Exercise directions: When you return the entries, keep every word and mark exactly as it is.

Material for the task:

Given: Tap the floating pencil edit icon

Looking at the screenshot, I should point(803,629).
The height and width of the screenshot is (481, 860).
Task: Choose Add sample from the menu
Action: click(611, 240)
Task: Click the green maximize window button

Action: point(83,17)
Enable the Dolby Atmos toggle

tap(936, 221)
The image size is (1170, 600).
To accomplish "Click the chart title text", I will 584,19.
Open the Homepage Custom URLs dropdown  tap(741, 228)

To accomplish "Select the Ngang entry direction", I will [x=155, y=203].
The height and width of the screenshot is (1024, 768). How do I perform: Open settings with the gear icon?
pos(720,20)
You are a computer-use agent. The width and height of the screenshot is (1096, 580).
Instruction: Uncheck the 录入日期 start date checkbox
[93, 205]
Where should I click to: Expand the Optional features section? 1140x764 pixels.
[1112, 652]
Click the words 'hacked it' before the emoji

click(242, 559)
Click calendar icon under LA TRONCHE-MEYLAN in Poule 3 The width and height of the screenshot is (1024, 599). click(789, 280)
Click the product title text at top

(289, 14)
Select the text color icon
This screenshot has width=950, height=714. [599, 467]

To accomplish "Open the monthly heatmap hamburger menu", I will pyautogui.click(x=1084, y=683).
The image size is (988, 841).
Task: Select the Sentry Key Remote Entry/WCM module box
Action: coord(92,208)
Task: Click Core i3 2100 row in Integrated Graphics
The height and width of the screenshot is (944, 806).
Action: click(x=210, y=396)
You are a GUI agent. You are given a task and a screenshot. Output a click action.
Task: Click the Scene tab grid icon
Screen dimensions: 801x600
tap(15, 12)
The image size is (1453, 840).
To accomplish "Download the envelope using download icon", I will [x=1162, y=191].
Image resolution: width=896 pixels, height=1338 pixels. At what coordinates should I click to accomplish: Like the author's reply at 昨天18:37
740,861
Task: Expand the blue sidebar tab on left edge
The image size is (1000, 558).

Solution to this task:
Given: Tap the floating pencil edit icon

Looking at the screenshot, I should point(803,629).
The height and width of the screenshot is (481, 860).
Task: Choose Add sample from the menu
Action: click(611, 240)
Task: Click the green maximize window button

Action: point(83,17)
Enable the Dolby Atmos toggle

tap(936, 221)
The image size is (1170, 600).
To accomplish "Click the chart title text", I will 584,19.
Open the Homepage Custom URLs dropdown  tap(741, 228)

To accomplish "Select the Ngang entry direction", I will [x=155, y=203].
The height and width of the screenshot is (1024, 768). How do I perform: Open settings with the gear icon?
pos(720,20)
You are a computer-use agent. The width and height of the screenshot is (1096, 580).
Instruction: Uncheck the 录入日期 start date checkbox
[93, 205]
Where should I click to: Expand the Optional features section? 1140x764 pixels.
[1112, 652]
Click the words 'hacked it' before the emoji

click(242, 559)
Click calendar icon under LA TRONCHE-MEYLAN in Poule 3 The width and height of the screenshot is (1024, 599). click(789, 280)
Click the product title text at top

(289, 14)
Select the text color icon
This screenshot has width=950, height=714. [599, 467]

To accomplish "Open the monthly heatmap hamburger menu", I will pyautogui.click(x=1084, y=683).
The image size is (988, 841).
Task: Select the Sentry Key Remote Entry/WCM module box
Action: coord(92,208)
Task: Click Core i3 2100 row in Integrated Graphics
The height and width of the screenshot is (944, 806).
Action: click(x=210, y=396)
You are a GUI agent. You are given a task and a screenshot. Output a click action.
Task: Click the Scene tab grid icon
Screen dimensions: 801x600
tap(15, 12)
The image size is (1453, 840).
To accomplish "Download the envelope using download icon", I will [x=1162, y=191].
Image resolution: width=896 pixels, height=1338 pixels. At what coordinates should I click to accomplish: Like the author's reply at 昨天18:37
740,861
Task: Expand the blue sidebar tab on left edge
The image size is (1000, 558).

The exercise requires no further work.